Go through the entries below and print, exactly, the lines starting at the one with "Click the System" and ending at the one with "The width and", keeping both ends and no others.

# Pixel coordinate grounding data
++++++++
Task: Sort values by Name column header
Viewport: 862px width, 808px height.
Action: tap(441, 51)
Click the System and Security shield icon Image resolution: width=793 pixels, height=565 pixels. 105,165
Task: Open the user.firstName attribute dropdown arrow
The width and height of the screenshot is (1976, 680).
++++++++
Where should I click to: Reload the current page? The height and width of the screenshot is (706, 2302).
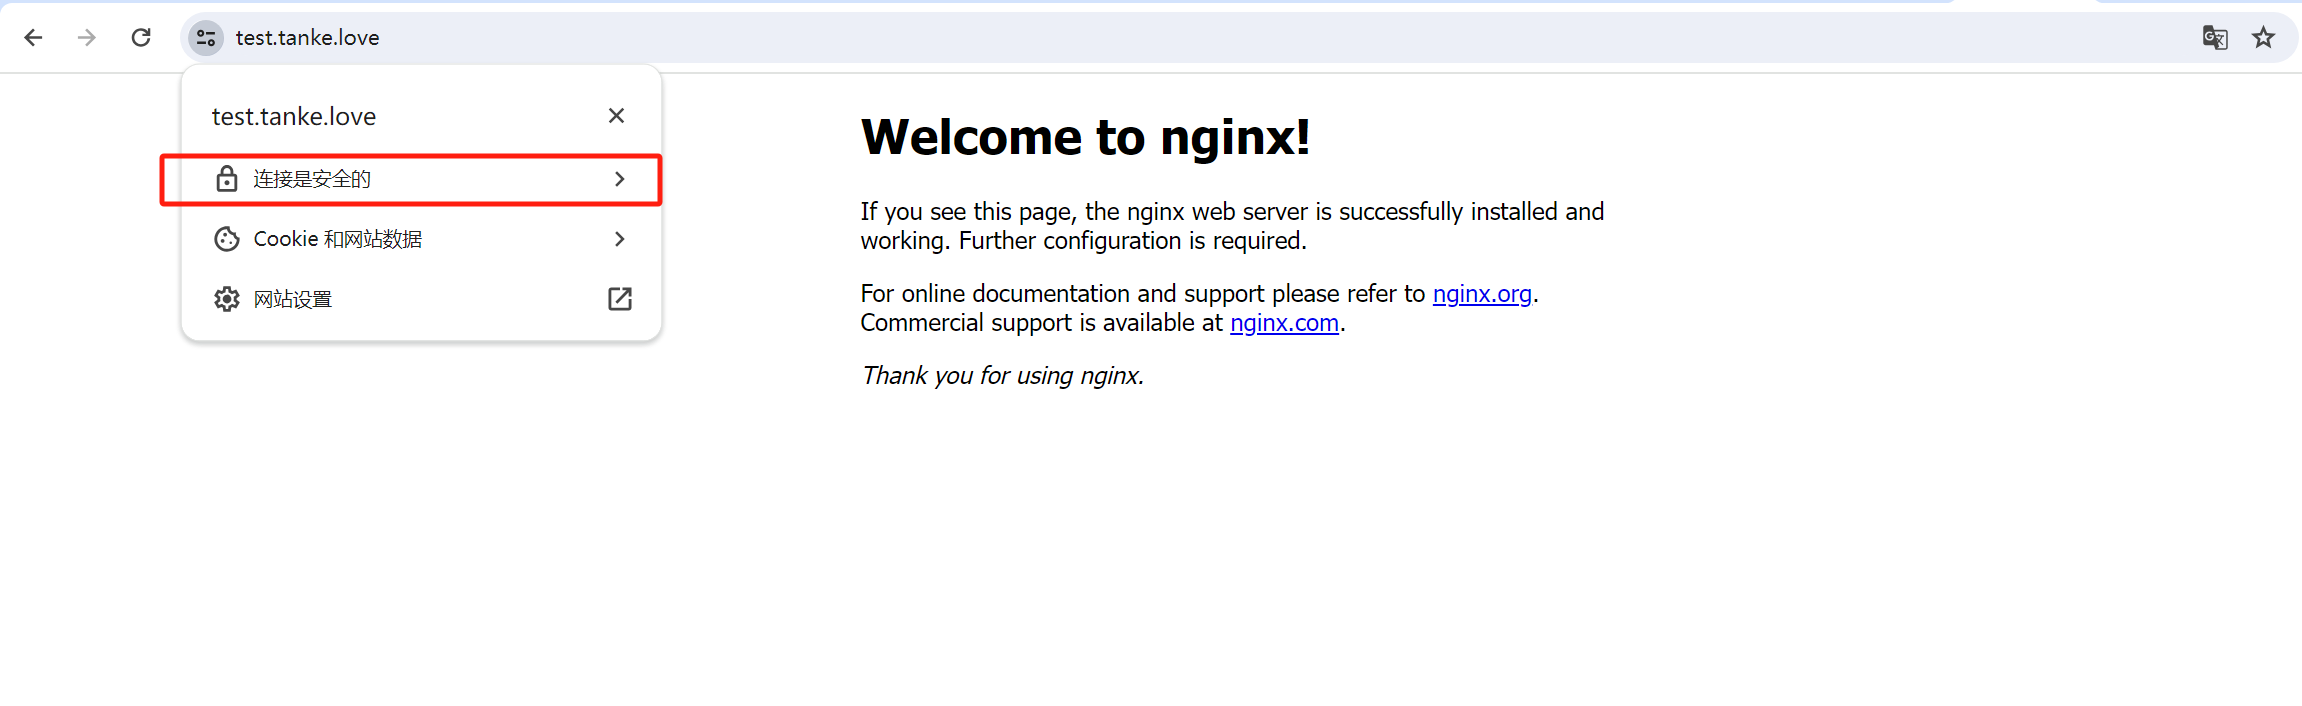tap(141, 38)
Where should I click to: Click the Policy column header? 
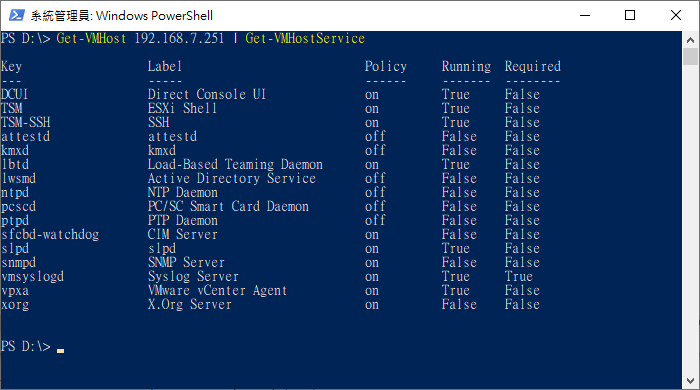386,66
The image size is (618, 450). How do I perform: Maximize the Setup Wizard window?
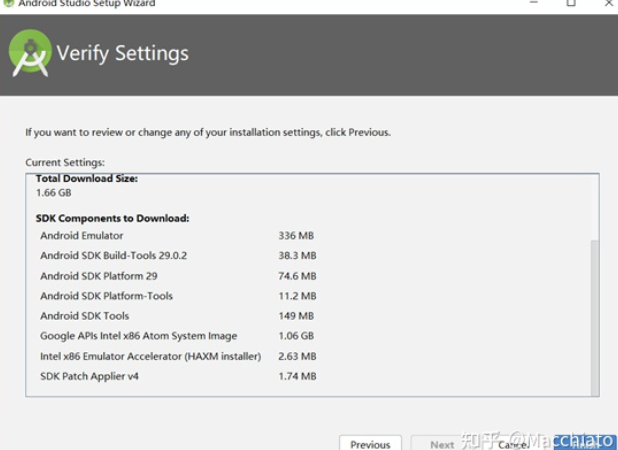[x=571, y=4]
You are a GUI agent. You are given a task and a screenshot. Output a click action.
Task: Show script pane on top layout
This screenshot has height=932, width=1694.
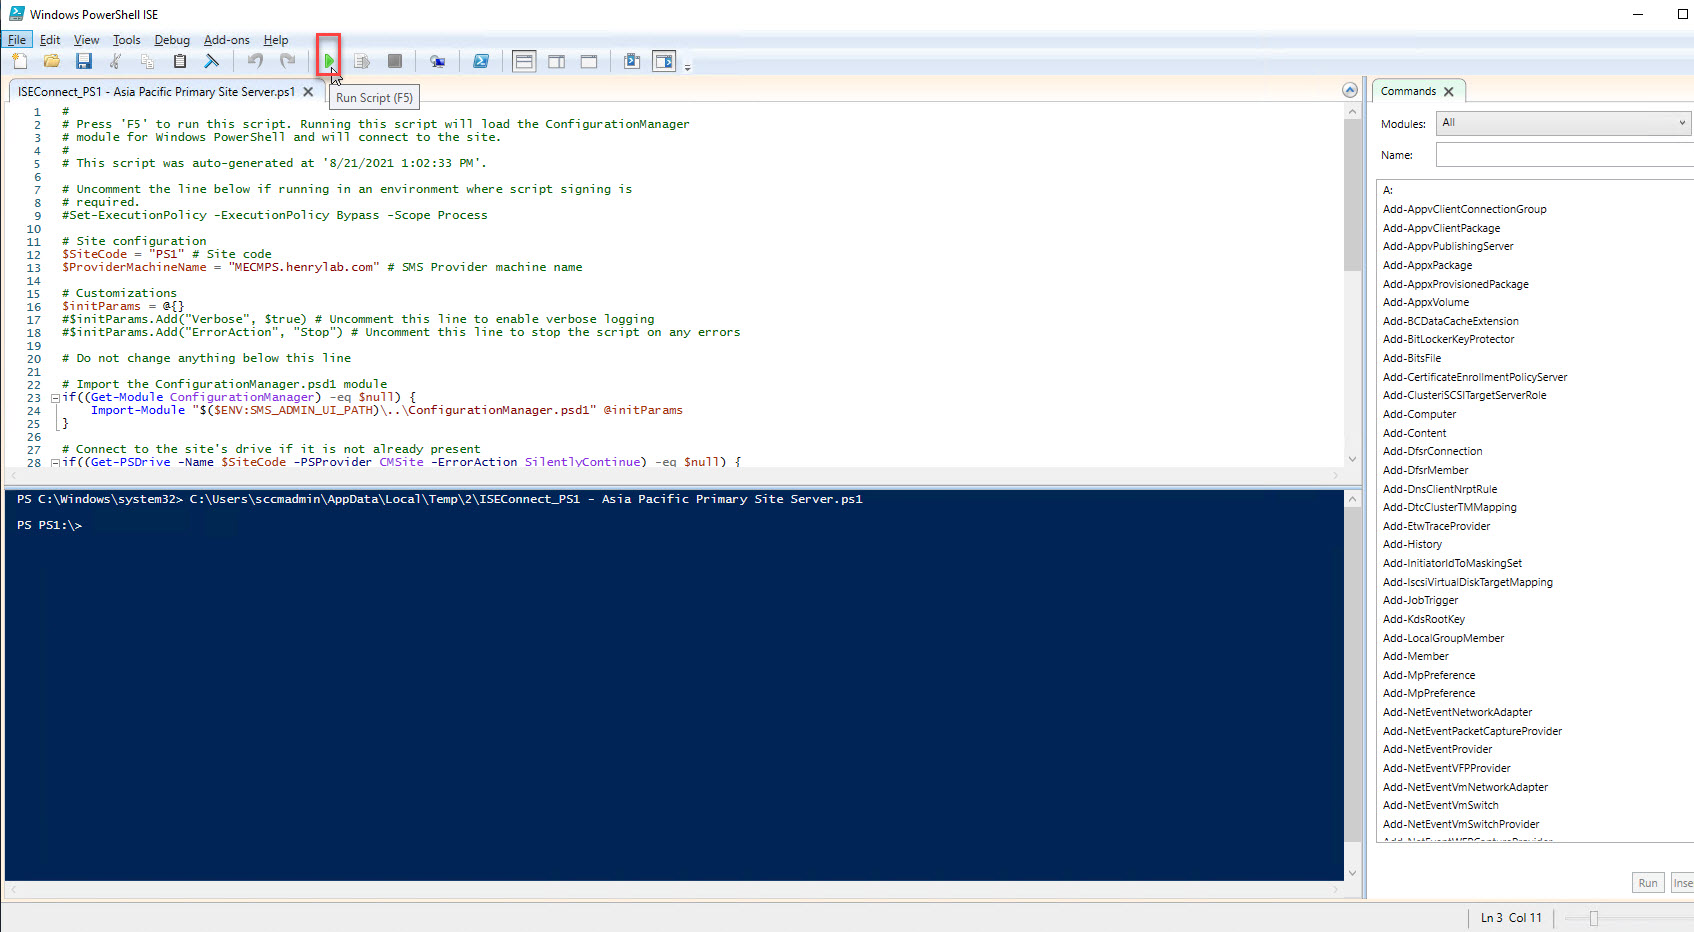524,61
++++++++
# RESPONSE BELOW
Click the System and Security shield icon Image resolution: width=793 pixels, height=565 pixels. 105,165
Task: Open the user.firstName attribute dropdown arrow
The width and height of the screenshot is (1976, 680).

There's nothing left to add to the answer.